Thermodynamic and Transport Properties of Quark-Gluon Plasma at Finite Chemical Potential with a DNN framework

TL;DR

This study employs a deep neural network framework to estimate thermodynamic and transport properties of quark-gluon plasma at finite chemical potential, aligning well with lattice QCD results and offering an efficient modeling approach.

Contribution

The paper introduces a DNN-assisted quasi-particle model to accurately estimate QGP properties at finite baryon chemical potential, extending previous lattice-based methods.

Findings

DNN model reproduces lattice QCD results for the equation of state.

Computed properties include speed of sound, specific heat, viscosity, and conductivity.

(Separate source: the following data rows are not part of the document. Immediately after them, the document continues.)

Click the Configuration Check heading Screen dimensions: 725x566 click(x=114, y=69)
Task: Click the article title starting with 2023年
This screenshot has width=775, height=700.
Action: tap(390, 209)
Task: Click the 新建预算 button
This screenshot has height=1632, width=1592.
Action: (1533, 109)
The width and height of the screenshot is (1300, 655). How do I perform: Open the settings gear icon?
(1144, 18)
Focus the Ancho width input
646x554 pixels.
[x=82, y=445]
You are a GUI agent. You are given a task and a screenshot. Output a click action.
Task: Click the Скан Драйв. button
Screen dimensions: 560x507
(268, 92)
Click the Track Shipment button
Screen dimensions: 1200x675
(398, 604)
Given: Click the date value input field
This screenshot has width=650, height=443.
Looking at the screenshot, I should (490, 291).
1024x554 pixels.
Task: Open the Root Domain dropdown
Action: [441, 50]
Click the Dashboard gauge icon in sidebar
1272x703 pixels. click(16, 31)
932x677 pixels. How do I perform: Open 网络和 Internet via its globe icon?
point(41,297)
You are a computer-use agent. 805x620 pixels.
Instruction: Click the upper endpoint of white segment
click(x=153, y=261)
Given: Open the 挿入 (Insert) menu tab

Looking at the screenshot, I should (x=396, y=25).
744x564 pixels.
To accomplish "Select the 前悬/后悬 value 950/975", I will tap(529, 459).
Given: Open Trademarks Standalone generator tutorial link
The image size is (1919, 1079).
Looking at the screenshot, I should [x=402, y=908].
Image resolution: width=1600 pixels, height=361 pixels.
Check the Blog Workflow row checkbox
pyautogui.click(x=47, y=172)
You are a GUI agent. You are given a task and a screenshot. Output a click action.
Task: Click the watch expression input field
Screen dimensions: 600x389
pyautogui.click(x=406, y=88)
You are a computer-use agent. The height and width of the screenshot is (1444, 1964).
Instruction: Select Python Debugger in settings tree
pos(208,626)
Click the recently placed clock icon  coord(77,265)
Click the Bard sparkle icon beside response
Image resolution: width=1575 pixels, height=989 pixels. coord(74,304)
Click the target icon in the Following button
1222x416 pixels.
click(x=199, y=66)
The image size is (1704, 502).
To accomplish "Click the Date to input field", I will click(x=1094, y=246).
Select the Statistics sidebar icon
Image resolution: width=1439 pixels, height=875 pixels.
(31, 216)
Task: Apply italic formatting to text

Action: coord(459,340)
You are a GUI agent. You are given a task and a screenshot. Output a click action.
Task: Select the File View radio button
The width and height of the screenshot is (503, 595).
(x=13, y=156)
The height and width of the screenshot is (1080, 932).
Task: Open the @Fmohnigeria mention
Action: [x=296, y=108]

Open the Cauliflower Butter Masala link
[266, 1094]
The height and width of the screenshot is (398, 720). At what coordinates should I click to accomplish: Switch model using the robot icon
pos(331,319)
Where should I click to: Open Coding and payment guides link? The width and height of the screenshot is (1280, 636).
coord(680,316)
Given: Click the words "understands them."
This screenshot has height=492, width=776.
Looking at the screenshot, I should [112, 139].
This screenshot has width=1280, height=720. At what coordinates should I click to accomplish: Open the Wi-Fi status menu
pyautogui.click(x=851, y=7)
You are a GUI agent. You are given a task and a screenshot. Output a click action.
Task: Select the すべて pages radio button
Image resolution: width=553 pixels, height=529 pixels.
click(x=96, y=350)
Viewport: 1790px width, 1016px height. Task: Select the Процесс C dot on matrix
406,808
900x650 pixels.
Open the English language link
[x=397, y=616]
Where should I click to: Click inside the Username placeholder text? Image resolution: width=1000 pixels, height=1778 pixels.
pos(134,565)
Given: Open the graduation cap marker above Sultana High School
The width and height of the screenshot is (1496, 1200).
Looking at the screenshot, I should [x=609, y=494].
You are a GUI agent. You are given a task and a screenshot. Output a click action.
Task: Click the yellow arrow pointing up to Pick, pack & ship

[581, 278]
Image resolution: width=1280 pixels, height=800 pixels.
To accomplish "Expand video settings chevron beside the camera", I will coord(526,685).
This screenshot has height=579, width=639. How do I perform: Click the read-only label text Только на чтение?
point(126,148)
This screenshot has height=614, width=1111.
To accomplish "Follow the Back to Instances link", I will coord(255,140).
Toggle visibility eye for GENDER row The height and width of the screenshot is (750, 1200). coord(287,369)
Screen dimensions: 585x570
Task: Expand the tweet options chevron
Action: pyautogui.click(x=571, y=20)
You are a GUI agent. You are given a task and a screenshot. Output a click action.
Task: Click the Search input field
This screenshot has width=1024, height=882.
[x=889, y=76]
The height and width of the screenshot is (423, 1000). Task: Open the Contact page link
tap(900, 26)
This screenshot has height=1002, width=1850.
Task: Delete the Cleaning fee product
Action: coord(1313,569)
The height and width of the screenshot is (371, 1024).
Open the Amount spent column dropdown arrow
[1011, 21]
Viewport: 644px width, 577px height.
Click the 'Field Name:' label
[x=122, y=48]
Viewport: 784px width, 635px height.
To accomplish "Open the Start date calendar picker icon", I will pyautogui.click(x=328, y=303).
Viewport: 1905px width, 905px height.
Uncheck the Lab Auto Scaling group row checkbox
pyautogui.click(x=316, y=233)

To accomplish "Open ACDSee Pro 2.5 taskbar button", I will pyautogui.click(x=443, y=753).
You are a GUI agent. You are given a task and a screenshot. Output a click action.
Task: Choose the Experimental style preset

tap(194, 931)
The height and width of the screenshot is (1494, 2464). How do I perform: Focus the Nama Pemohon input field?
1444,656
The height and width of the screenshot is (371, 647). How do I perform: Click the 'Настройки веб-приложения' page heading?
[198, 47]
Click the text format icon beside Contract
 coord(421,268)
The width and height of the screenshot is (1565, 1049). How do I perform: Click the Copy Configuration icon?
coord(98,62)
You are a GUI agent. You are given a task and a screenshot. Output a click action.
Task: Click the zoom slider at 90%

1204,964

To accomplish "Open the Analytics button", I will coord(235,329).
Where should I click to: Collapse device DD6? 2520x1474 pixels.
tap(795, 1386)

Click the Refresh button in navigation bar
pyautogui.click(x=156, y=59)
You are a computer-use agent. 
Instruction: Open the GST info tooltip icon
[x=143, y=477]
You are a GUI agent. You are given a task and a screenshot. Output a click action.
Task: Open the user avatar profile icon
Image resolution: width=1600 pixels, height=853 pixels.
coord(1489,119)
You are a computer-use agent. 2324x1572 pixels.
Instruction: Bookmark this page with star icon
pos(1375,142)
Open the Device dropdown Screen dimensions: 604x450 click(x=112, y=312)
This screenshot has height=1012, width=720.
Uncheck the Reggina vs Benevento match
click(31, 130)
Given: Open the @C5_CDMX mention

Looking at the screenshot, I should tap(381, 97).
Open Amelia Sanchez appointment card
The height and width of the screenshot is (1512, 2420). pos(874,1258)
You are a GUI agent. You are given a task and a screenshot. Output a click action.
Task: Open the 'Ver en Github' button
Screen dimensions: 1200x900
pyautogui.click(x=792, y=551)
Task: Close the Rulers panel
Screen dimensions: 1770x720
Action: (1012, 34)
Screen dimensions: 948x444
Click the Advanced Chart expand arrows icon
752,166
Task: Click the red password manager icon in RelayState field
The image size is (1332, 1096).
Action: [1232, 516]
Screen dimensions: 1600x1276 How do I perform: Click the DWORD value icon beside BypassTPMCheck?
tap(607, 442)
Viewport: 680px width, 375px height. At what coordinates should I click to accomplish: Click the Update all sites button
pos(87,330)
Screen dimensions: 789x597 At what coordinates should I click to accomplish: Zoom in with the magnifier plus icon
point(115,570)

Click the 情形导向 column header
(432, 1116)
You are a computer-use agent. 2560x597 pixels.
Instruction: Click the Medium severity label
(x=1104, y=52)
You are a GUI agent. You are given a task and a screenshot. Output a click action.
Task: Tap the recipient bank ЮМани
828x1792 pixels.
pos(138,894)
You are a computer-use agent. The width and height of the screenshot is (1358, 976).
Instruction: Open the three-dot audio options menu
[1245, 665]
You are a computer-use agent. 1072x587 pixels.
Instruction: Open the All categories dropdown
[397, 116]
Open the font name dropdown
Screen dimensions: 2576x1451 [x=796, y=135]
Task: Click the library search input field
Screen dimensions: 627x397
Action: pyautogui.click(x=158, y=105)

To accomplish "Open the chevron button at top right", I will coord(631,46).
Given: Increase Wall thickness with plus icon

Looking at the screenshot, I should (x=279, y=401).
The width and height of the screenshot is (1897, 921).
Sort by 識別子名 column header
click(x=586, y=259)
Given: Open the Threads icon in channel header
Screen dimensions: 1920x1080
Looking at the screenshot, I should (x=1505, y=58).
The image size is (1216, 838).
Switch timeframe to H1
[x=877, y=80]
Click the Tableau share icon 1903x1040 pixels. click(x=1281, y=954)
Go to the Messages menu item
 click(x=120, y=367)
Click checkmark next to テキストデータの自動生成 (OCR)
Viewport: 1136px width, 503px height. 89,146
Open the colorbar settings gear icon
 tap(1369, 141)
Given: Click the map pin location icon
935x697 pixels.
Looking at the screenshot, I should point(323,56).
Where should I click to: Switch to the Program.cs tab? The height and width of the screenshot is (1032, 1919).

Results agree with existing lattice calculations and phenomenological models.

Abstract

The characteristics of a thermal system depend strongly on its response to thermal gradients and the underlying microscopic interactions among constituents. In the present study, we investigate the thermodynamic and transport properties of the quark-gluon plasma (QGP) at finite baryon chemical potential within a deep-learning-assisted quasi-particle model (DLQPM). The temperature ($\mathrm{T}$) and baryon chemical potential ($\mu_B$)-dependent thermal masses of quasi-particles are estimated using neural networks trained to reproduce lattice QCD (lQCD) results for the equation of state, obtained via a Taylor-like expansion around vanishing baryon chemical potential. The trained model acts as an effective emulator, enabling us to estimate the thermodynamic and transport properties at finite $\mu_B$. We compute the speed of sound, specific heat, viscosity, and conductivity of the deconfined medium. Our findings are in good agreement with available lattice calculations and other phenomenological models. The present study demonstrates that a DNN-based approach provides an efficient framework for studying the properties of the QGP at finite baryon density.